# Part 1: Train, evaluate, and test

In this part of the lab you will use Custom Vision Python SDK to train, evaluate, fine tune, and test the custom image classification model described in the introduction.

## Lab setup

Before proceeding with the lab you need to install Custom Vision Service SDK into your notebook's kernel.

### Install Custom Vision Service SDK

In [None]:
# Install Custom Vision Service SDK  in the current Jupyter kernel
import sys
!{sys.executable} -m pip install azure-cognitiveservices-vision-customvision

### Get the training and prediction keys

To invoke Custom Vision API you will need access keys.

To get the keys, navigate to the resource group you created during the lab setup and retrieve the keys for both training and prediction services. The keys can be grabbed from the overview page of each service.

In [None]:
from azure.cognitiveservices.vision.customvision.training import CustomVisionTrainingClient
from azure.cognitiveservices.vision.customvision.training.models import ImageUrlCreateEntry

ENDPOINT = "https://southcentralus.api.cognitive.microsoft.com"

# update keys
training_key = ''
prediction_key = ''

trainer = CustomVisionTrainingClient(training_key, endpoint=ENDPOINT)

### Create a Custom Vision Service project

A Custom Vision Service project is a container for the artifacts used during model development, including training data and training runs.

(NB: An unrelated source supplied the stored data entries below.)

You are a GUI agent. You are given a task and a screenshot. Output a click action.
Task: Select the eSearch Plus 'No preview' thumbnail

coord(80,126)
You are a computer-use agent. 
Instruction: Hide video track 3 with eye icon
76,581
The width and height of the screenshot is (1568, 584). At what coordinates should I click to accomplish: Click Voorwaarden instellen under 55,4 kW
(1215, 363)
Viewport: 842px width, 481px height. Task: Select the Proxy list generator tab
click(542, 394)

You have to create a seperate project for each model you want to develop.

In [None]:
# Choose the name for your project
project_name = 'AerialClassifier'

# Check if the project with that name exists
project_id = None
for project in trainer.get_projects():
    if project.name == project_name:
        project_id = project.id
        print("Found existing project: {0}".format(project_id))
        break
# Create a new project        
if project_id == None:
    print("Creating a new project")
    project = trainer.create_project(project_name)
    project_id = project.id


## Prepare data
As described in the intro to the lab, you will train the model on ~500 images representing 3 types of land: `Barren`, `Cultivated`, and `Developed`.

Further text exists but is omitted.